I had to wait a day to finish this post. I was full of emotion when I first starting writing. But I know better, so I kept the thought, but waited to finish. This is a companion past to a previous post; see Sometimes the Best Reactions Are Not Immediate.
I was fortunate as an only child of a single Mother to be disciplined with words and not belts. Only once in my life did my Mother spank me and only after I acted up several times in a row after being told to stop. My Mother always sat me down when I was a bad boy, explained what I did wrong, why it was wrong and then let me think about it. I credit her rearing qualities for the reason I think about what I do constantly to question if I am coming from a good place in my actions. I credit her for making me a person with little to no violent tendencies; I say little, because I kicked a door once when I had had too much to drink…that was a moment I am not proud of! I credit her for giving me the patience to wait out the emotional responses of others in order to resolve issues through calm, constructive conversation.
The only down side to the way I was raised that I know now, is that I can be made to feel guilty very easily. Someones disappointment in me can trigger an immediate guilty response, even when it is not earned. Through practice, I have learned to own my reaction and not let my emotions be held hostage by someone’s reaction or opinion.
Yesterday I was faced with a reaction I did not expect. In a moment when I thought I was being respectful, my extra effort went unrecognized. Instead I got an angry response. I was totally taken aback, baffled. Asking what I did helped none; it was met with silence. In turn, I got angry…but…I did not react in anger. Calmly and patiently, I said, “OK. I don’t understand your reaction.” I controlled my reaction. I remembered, in that moment, that I own my reaction.

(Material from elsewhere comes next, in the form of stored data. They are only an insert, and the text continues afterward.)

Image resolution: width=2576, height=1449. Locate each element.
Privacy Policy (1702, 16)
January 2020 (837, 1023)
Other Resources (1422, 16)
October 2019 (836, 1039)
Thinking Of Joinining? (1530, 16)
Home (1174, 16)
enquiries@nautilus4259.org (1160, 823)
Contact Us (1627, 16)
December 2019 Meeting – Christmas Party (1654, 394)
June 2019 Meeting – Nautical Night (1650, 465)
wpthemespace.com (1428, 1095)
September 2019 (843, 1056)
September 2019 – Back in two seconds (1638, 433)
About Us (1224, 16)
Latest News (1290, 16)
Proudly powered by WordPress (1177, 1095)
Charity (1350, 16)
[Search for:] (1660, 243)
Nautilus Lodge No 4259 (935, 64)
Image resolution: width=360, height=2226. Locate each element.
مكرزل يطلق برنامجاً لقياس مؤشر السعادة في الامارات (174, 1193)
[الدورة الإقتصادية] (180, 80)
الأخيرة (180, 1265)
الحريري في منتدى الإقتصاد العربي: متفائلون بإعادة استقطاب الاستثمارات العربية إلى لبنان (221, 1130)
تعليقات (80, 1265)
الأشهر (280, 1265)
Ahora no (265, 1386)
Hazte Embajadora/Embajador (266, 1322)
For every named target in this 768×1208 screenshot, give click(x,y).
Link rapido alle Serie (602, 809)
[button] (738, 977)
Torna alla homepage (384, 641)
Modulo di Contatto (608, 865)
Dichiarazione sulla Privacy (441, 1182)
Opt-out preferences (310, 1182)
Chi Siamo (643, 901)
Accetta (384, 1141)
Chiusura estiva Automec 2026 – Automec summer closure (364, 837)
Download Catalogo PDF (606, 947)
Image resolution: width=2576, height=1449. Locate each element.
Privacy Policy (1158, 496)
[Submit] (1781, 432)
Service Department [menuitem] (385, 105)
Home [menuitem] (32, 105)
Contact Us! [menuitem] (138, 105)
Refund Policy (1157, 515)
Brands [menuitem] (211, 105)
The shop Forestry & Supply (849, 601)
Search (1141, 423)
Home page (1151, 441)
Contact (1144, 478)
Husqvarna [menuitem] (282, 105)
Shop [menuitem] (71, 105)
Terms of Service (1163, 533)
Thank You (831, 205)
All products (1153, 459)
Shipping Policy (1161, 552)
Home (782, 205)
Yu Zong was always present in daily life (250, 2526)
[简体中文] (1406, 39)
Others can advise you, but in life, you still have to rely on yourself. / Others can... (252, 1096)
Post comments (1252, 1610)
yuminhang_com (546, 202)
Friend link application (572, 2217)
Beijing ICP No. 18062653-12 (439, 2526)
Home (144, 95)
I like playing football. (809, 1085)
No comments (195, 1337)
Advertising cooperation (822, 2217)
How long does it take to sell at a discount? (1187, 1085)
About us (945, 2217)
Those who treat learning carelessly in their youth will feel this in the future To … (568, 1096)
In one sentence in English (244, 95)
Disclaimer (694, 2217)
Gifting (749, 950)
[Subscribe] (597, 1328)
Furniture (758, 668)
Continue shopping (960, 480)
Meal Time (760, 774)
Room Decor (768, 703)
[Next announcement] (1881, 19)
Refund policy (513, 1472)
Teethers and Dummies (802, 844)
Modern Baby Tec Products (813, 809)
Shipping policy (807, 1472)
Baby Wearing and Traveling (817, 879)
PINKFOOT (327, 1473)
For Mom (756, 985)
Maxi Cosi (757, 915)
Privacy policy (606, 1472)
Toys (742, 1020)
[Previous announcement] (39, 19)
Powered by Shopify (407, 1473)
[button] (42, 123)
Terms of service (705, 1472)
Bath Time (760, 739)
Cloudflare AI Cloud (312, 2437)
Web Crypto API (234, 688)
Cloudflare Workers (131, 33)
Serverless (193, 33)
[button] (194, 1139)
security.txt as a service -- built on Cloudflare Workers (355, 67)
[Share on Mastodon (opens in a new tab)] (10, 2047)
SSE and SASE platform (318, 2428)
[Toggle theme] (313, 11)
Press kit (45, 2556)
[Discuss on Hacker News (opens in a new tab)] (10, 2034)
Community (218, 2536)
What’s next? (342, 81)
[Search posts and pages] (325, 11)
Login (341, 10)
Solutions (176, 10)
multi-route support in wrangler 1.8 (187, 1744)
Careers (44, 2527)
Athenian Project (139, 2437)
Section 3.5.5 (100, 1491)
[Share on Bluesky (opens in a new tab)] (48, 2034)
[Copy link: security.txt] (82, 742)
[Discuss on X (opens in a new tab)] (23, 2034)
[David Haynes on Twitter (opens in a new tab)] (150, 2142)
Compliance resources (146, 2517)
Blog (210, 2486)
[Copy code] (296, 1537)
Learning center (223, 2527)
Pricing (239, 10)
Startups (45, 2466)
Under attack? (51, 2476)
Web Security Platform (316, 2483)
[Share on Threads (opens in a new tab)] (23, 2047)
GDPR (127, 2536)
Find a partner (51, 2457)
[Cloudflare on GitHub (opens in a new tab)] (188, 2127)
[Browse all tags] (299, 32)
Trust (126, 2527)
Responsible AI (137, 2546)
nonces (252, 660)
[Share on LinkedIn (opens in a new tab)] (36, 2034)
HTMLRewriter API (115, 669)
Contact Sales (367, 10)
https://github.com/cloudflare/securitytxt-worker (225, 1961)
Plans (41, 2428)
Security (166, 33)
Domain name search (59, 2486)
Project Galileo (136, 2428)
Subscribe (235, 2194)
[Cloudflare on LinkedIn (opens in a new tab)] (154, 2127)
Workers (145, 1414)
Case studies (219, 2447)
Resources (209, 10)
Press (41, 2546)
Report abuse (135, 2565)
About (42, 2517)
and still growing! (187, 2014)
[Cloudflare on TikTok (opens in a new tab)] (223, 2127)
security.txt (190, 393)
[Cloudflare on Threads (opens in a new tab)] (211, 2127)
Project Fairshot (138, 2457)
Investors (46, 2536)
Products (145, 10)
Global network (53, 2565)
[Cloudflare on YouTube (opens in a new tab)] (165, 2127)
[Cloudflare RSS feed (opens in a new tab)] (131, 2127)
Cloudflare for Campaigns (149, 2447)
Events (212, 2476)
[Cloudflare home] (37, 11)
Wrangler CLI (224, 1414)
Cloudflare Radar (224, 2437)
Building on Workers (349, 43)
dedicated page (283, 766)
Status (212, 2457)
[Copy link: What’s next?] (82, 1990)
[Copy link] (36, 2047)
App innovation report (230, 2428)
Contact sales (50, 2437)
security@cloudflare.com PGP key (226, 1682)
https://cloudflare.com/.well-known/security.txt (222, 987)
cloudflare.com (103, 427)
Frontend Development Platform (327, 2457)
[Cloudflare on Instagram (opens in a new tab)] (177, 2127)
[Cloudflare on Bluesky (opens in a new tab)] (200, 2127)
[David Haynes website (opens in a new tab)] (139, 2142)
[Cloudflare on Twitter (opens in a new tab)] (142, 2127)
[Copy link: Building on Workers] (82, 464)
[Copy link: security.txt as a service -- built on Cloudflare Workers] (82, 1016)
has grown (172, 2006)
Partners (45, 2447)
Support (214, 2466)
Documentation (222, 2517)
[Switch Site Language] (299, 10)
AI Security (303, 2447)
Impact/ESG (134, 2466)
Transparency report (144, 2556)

This was not my battle. I did not seek a bad reaction and therefore did not deserve to be mad to feel bad. My intent was genuine and well meaning. By owning my reaction, I have the battle no life. It stayed where it belonged, with its instigator and stayed free.
I don’t have a happy ending to the story, at least not yet. When I time comes, I am ready to talk about it calmly and constructively with the respect we both deserve.